-- Exercise objective --
A line below contains "Given: Click the Adobe Acrobat extension icon", and a later one contains "Viewport: 1180px width, 1008px height.". Repeat both, with every line between them, exactly.

-- Exercise input --

┌──

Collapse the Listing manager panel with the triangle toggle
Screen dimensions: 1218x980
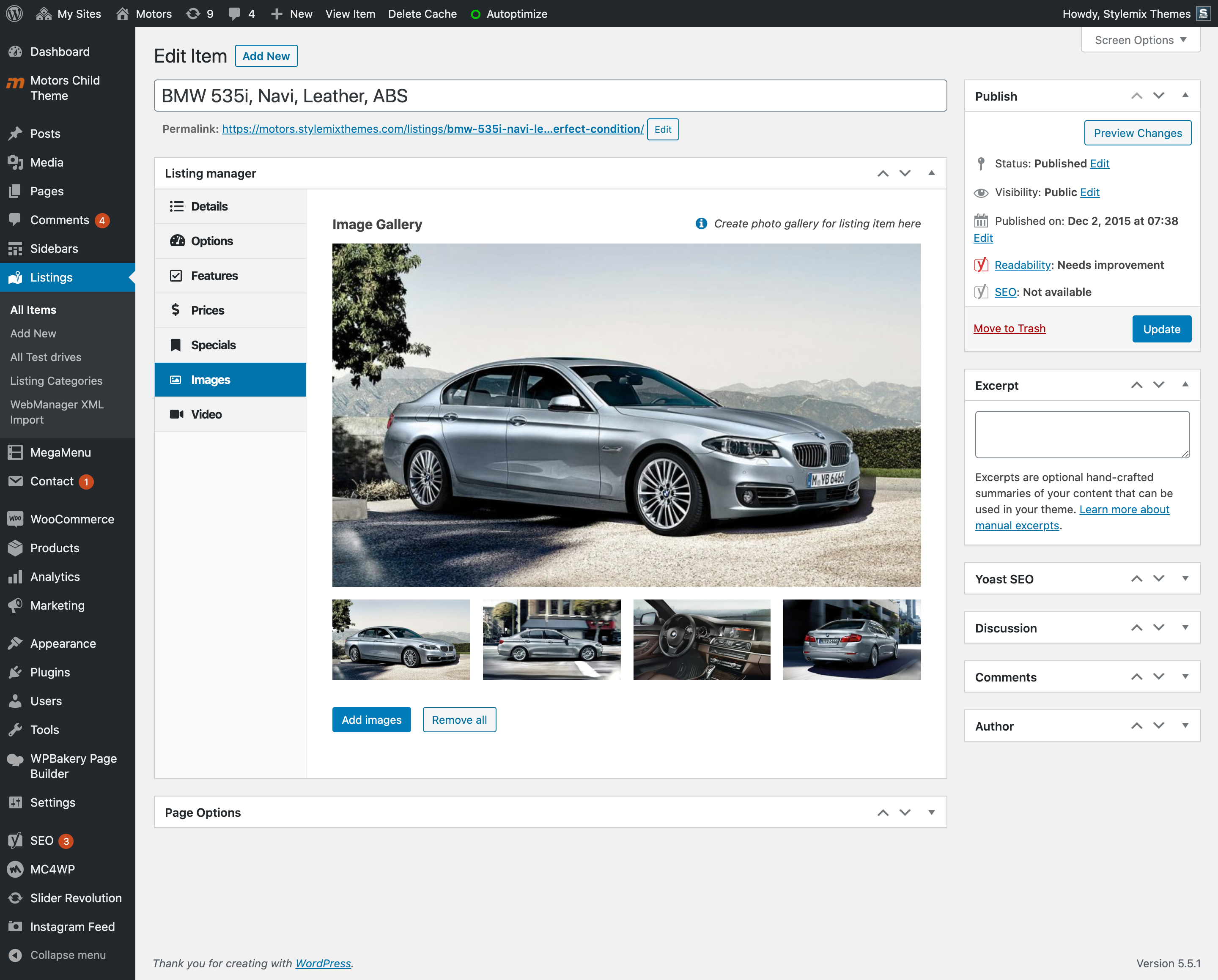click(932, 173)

└──
┌──

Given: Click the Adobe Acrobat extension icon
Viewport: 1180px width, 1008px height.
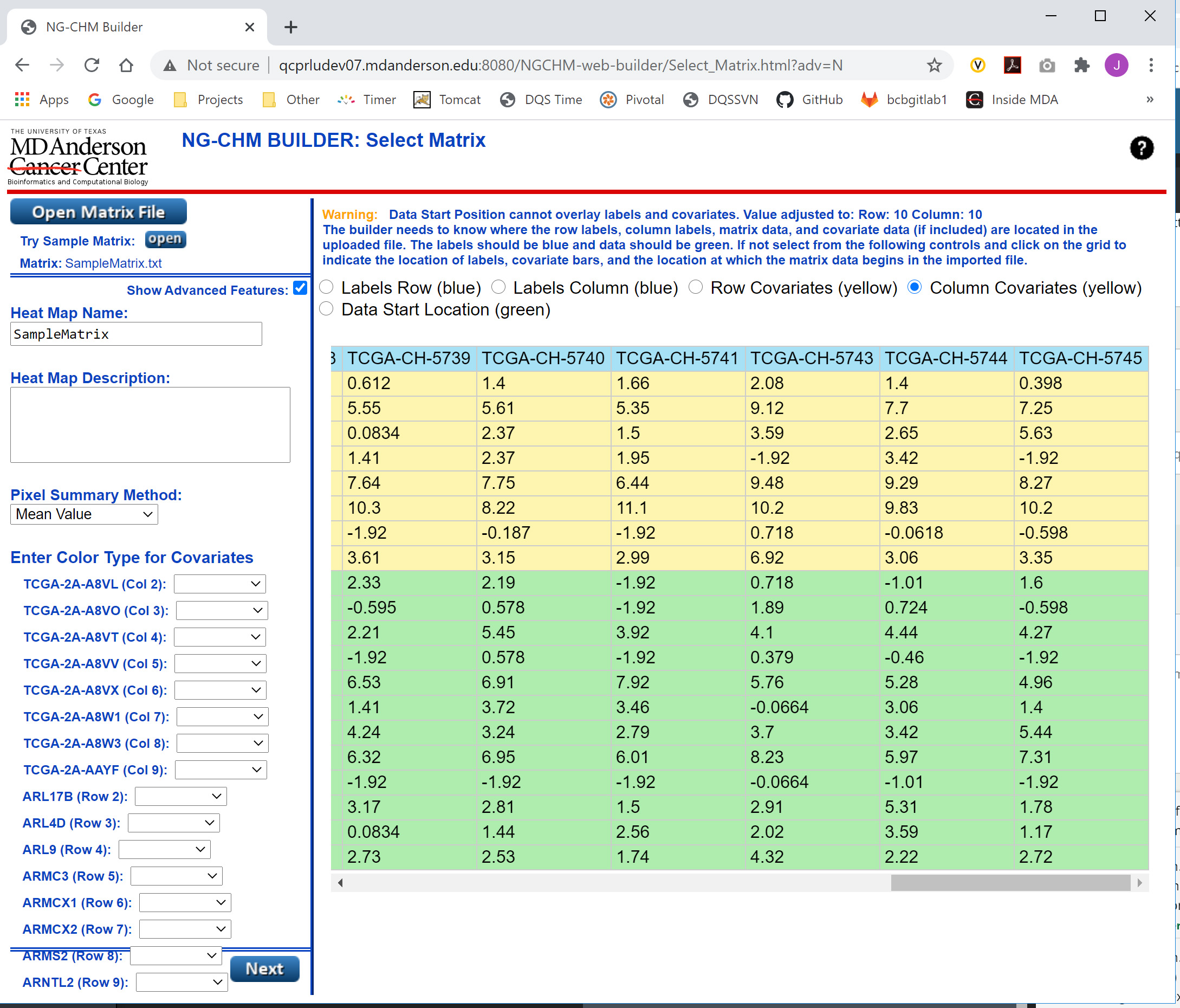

└──

-- Answer to this problem --
Given: Click the Adobe Acrobat extension icon
Viewport: 1180px width, 1008px height.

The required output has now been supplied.